Segment Open

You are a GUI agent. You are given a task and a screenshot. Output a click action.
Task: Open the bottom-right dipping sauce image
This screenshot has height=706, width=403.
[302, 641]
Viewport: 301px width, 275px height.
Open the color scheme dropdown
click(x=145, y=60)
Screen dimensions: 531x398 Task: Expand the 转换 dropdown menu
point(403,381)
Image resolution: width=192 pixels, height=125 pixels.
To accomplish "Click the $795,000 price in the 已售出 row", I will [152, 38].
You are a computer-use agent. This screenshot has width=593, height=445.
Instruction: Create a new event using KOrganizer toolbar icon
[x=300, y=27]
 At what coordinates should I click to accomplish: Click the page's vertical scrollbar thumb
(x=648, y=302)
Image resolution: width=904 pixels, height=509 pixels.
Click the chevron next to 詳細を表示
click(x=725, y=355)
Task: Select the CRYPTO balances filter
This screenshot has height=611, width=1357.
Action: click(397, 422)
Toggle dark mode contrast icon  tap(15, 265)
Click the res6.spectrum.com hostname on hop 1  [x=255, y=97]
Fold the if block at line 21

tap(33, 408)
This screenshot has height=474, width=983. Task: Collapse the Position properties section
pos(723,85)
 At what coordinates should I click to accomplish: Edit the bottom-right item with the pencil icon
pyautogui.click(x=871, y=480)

Segment Closed
Segment Open

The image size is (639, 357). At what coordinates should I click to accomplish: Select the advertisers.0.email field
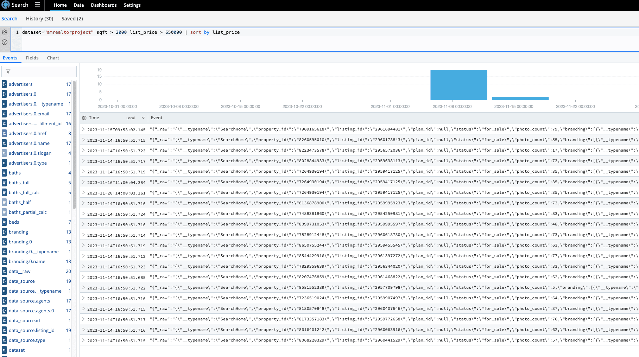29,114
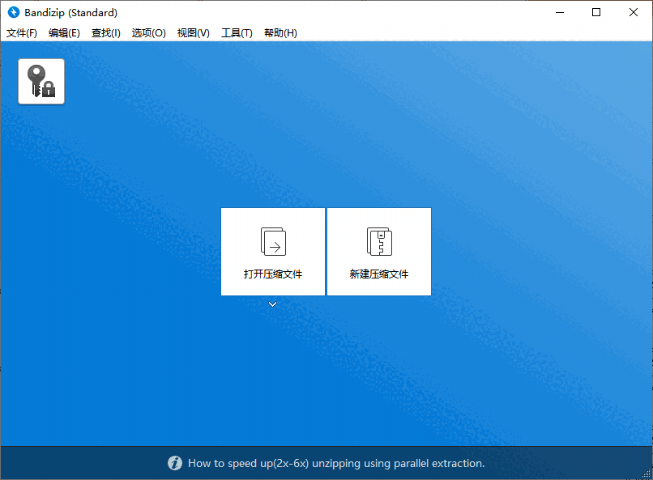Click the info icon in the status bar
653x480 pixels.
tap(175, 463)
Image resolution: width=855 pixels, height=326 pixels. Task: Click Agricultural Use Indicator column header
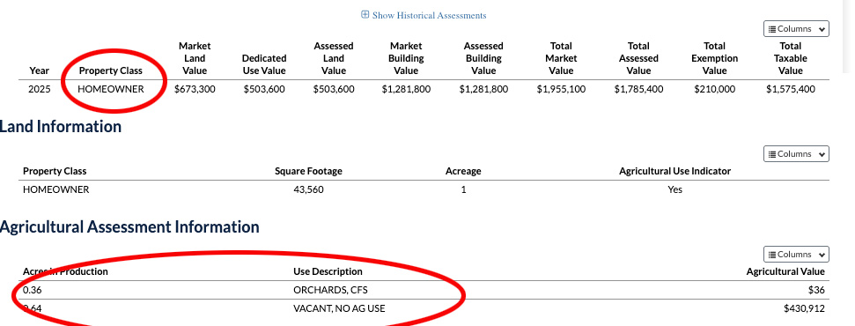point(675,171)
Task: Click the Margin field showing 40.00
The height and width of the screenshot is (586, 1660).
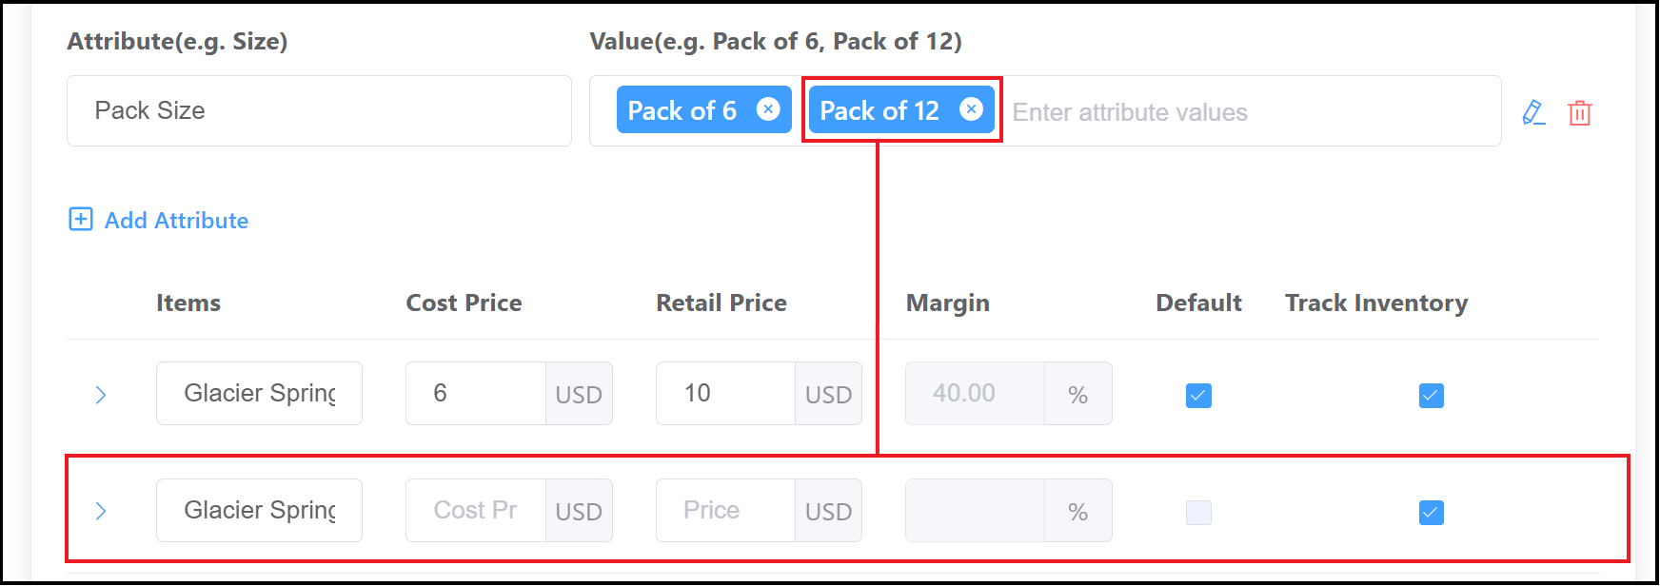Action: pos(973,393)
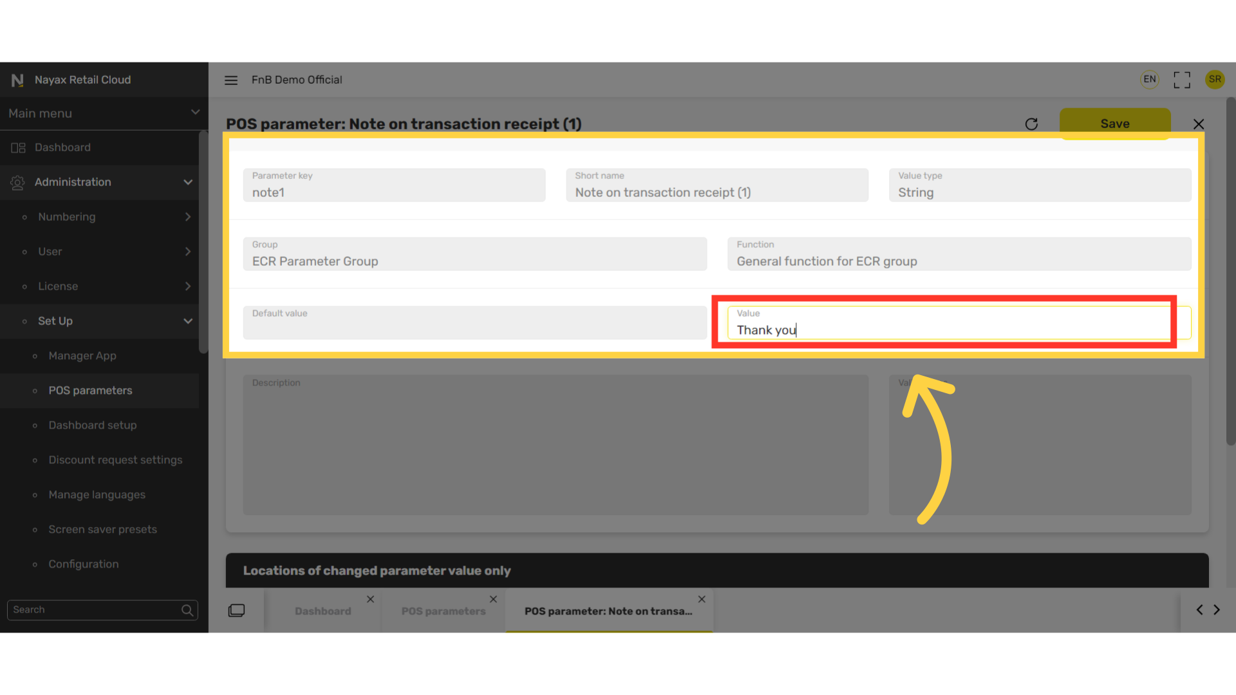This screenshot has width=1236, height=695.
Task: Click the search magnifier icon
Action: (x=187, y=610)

Segment Closed

Aim of the task
Across the whole listing above, determine how many lines hold the word "agent". Only that number is wanted.

Written answer
2